Zen supports three lines of AMD CPUs (Ryzen, Threadripper, and EPYC), each of which use a unique socket type.
An upgraded version of Zen, named Zen+, was released in April 2018. AMD has also announced plans for the next generations of the Zen architecture, named Zen 2 and Zen 3.
Zen
Features of the original Zen microarchitecture include:
- 14 nm FinFET fabrication process, permitting denser circuitry, smaller chip size, increased performance, and greater power efficiency. A 14 nm FinFET process is also used by Intel to manufacture CPUs (central processing units) beginning with their fifth-generation microarchitecture, Broadwell.

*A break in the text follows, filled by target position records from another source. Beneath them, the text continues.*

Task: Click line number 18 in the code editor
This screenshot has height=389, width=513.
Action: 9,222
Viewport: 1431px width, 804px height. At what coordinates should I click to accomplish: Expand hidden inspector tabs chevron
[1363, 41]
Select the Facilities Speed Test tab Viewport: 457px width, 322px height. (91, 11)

In comparison, AMD's previous microarchitectures, Steamroller and Excavator, used a 28 nm process.
- SoC (System on a Chip) design. The controllers for RAM (Random-Access Memory), SATA (Serial AT Attachment), PCIe (PCI Express), and USB (Universal Serial Bus) devices are on the same chip as the CPU cores.

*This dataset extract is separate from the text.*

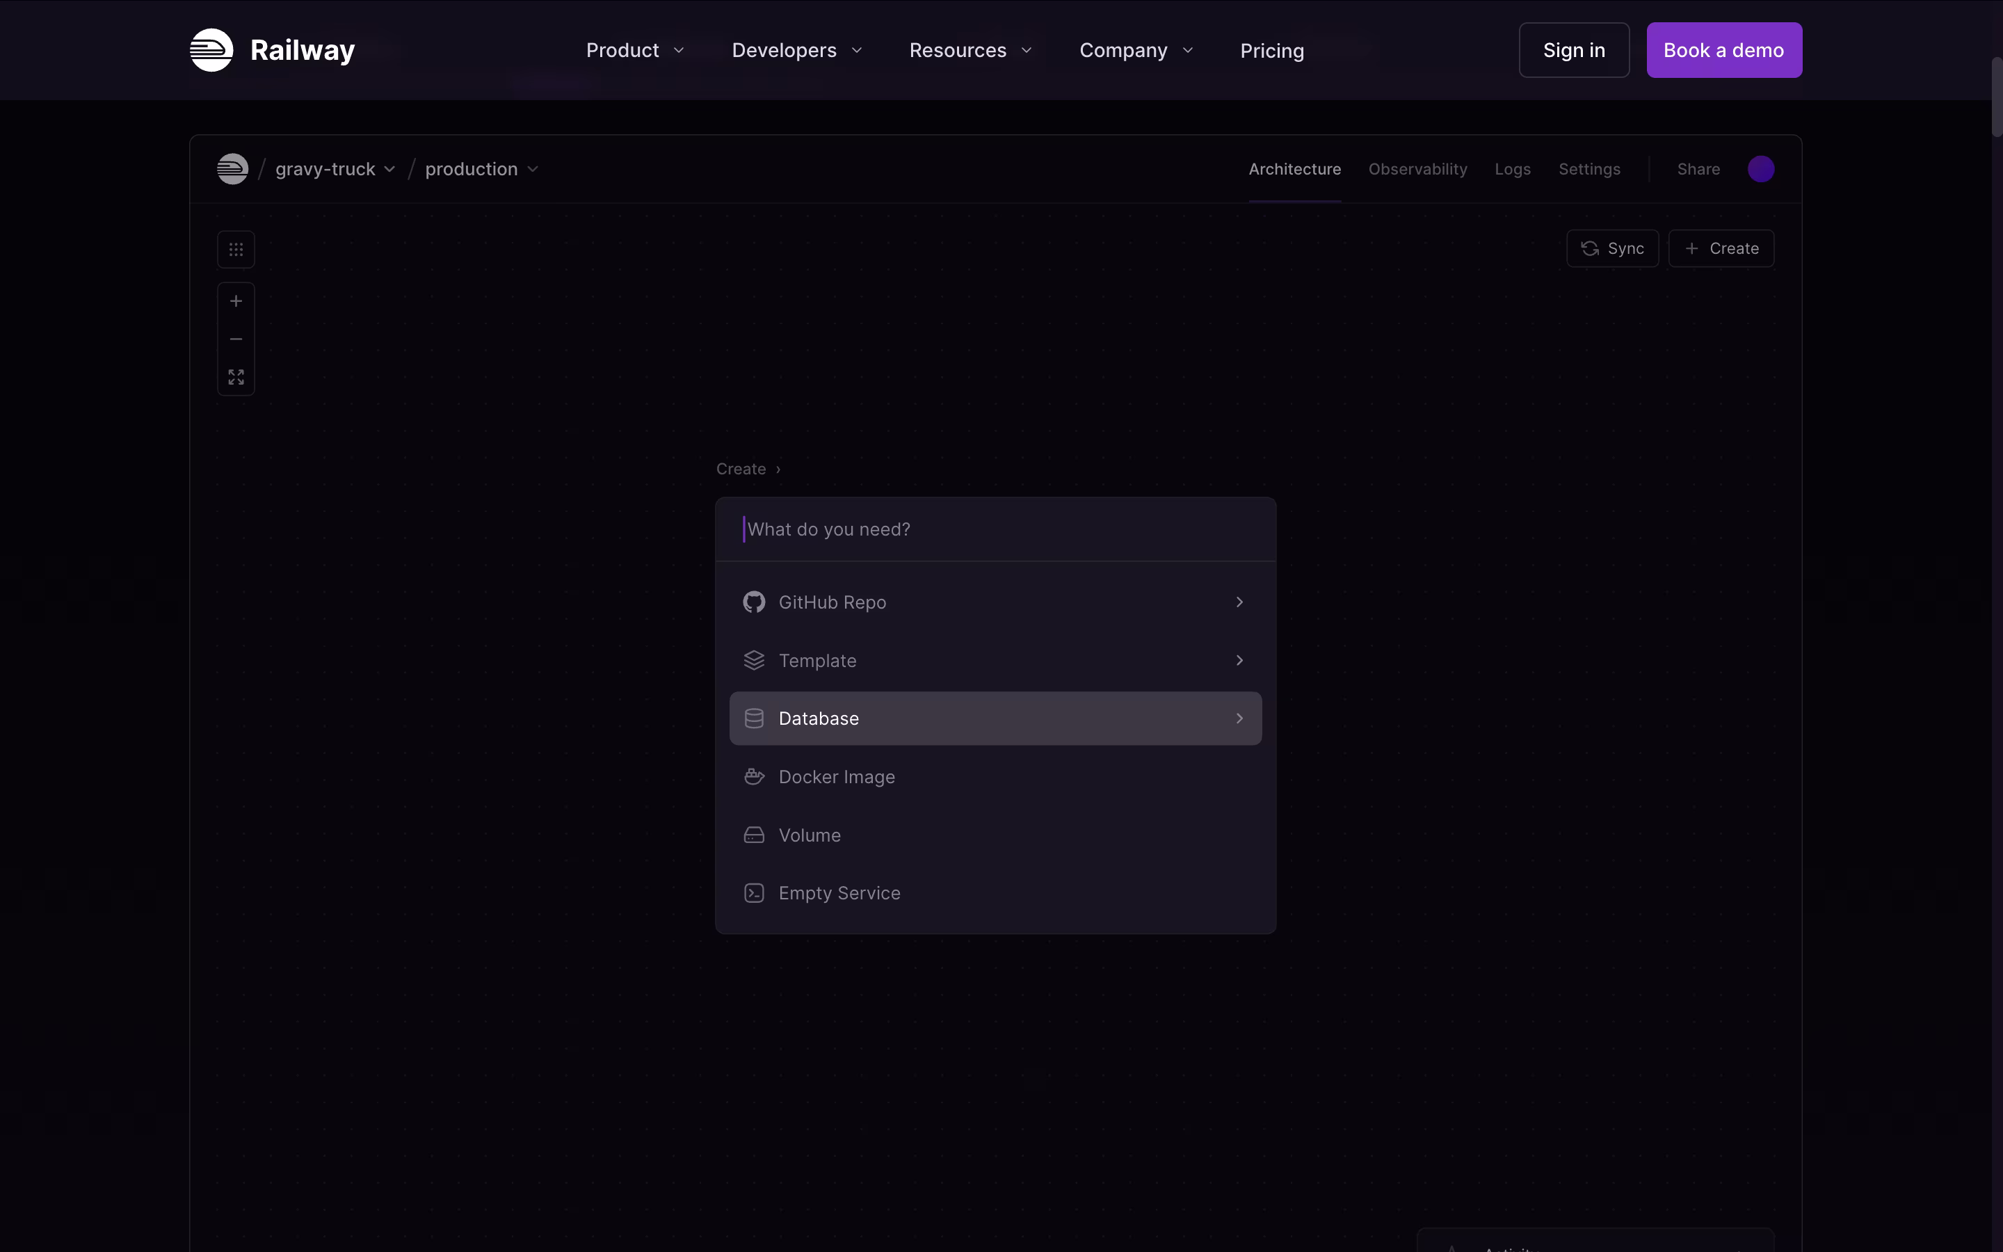Open the production environment dropdown
The width and height of the screenshot is (2003, 1252).
[x=481, y=169]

- An Infinity Fabric system bus.
- 50% increase in IPC (Instructions Per Cycle) over previous AMD architectures. Zen is has a maximum 16 double-precision (64-bit) IPC, or 32 single-precision (32-bit). Zen's IPC is comparable to Intel 4th–8th generation microarchitectures (Haswell through Coffee Lake).
- Precision Boost and XFR (eXtended Frequency Range) technologies monitor CPU load and temperature per core, and dynamically adjust individual core frequencies to maximize performance. The highest Zen frequency (without overclocking) is 4.2 GHz on Threadripper CPUs with XFR (Extended Frequency Range) enabled.
Zen+
Zen+ is an upgraded version of Zen, released in April 2018. It supports the next generation of Ryzen and Threadripper processors.
Zen+ features include:
- Manufacturing process reduced to 12 nm.
- Precision Boost 2 and XFR2, the next iteration of Zen dynamic frequency technologies. In Zen+, all frequency modifications are executed by Precision Boost 2, as informed by XFR2.
- Marginal increase in IPC and frequencies — maximum 4.3 GHz (without overclocking) on the Ryzen 2700X with Precision Boost 2 enabled.
Zen 2
Zen 2 is the successor to Zen and Zen+, was released on July 7, 2019. It will be manufactured using a 7 nm process and include hardware mitigation of the Spectre vulnerability announced in January 2018.
Zen 3
Zen 3 is the successor to Zen 2, also fabricated at 7 nm and was released on November 5, 2020. It is planned to support four-way SMP (Symmetric MultiProcessing), where four cores share access to RAM and cache.
Zen 4
Zen 4 is the successor to Zen 3 and released on September 27, 2022. The AMD processor uses TSMC's 5 nm process.